India has no definite higher education policy: NITTE University VC
11 Sep 2012
Expressing concern over the state of higher education in the country, Vice-Chancellor of NITTE University Dr S. Ramananda Shetty said that India has no “definite higher education policy”. Even after numerous commissions and committees submitting their reports on improving higher education since 1948, there is clear road-map as to where our education sector is heading, he said.
He was delivering the foundation day lecture at Mangalagangotri, Mangalore University on the topic “some reality about our higher education system and dentistry and beyond” as reported by The Hindu.

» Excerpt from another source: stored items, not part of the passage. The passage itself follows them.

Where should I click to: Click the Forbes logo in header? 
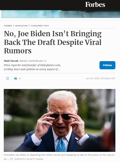point(95,5)
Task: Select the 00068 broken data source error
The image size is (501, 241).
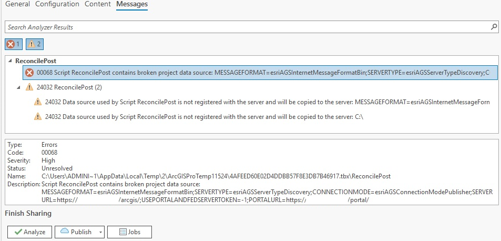Action: point(260,73)
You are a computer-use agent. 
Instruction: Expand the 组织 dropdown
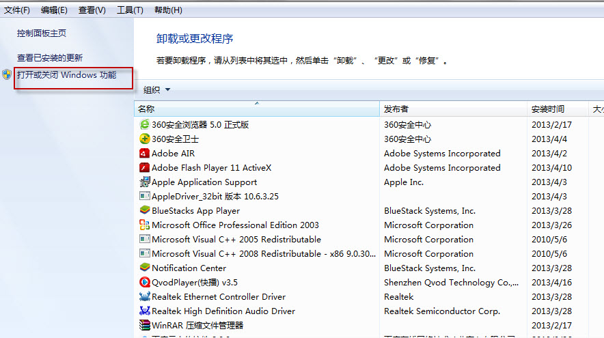156,89
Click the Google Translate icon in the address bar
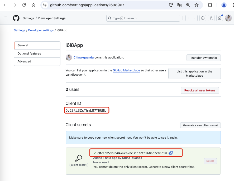The image size is (234, 181). pyautogui.click(x=179, y=5)
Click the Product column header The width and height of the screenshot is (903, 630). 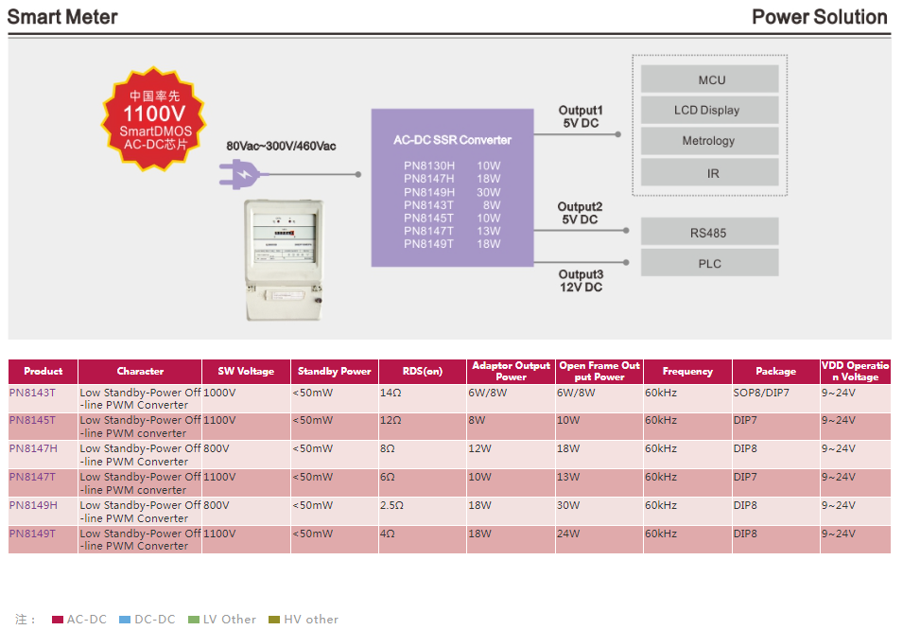43,372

Dr Shetty, formerly Vice-Chancellor of Rajiv Gandhi University of Health Sciences, said “For the sake of higher education the government had formed many commissions and committees, passed bills and amended laws, provided adequate funds but still there was no road map to move on. D. S. Kothari Commission’s report on education in 1966 was a visionary report. It had recommended allocating six per cent of the Gross Domestic Product (GDP) to education. The latest National Knowledge Commission (NKC) had also recommended a similar allocation. Even after the Kothari Commission Report only 3.7 per cent of the GDP had been earmarked for education In that the major share had been bagged by institutes of excellence.”

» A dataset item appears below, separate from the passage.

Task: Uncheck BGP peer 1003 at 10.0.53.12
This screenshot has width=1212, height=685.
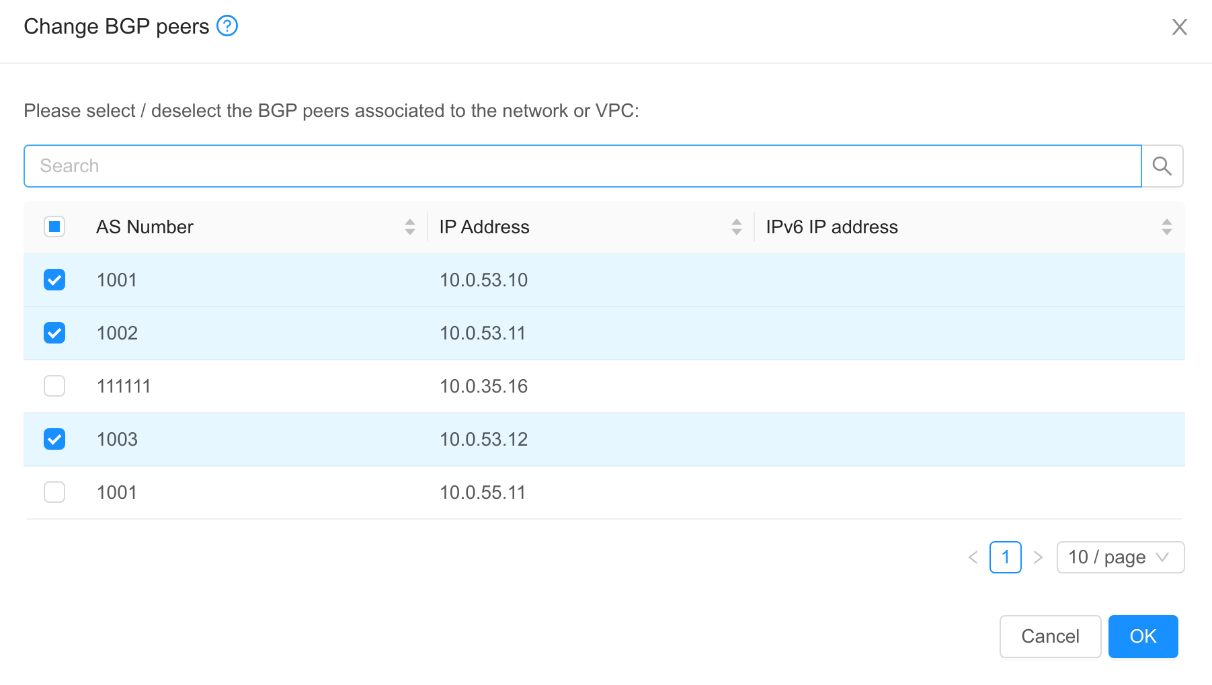Action: [54, 439]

He also highlighted the underlying confusion over the road map on improving higher education. The NKC report had laid thrust on opening more universities and colleges. While the Tandon committee report said that the existing universities should be strengthened.
Referring to professional education he said that as nine regulatory bodies were controlling it not much progress was happening in the sector. The country was facing a shortage of one million doctors and two million nurses. Medical colleges were spread disproportionately in the country.
Dr Shetty said that India with 315 medical colleges produced 36,000 graduates a year while China with 188 medical colleges produced 1.75 lakh graduates a year.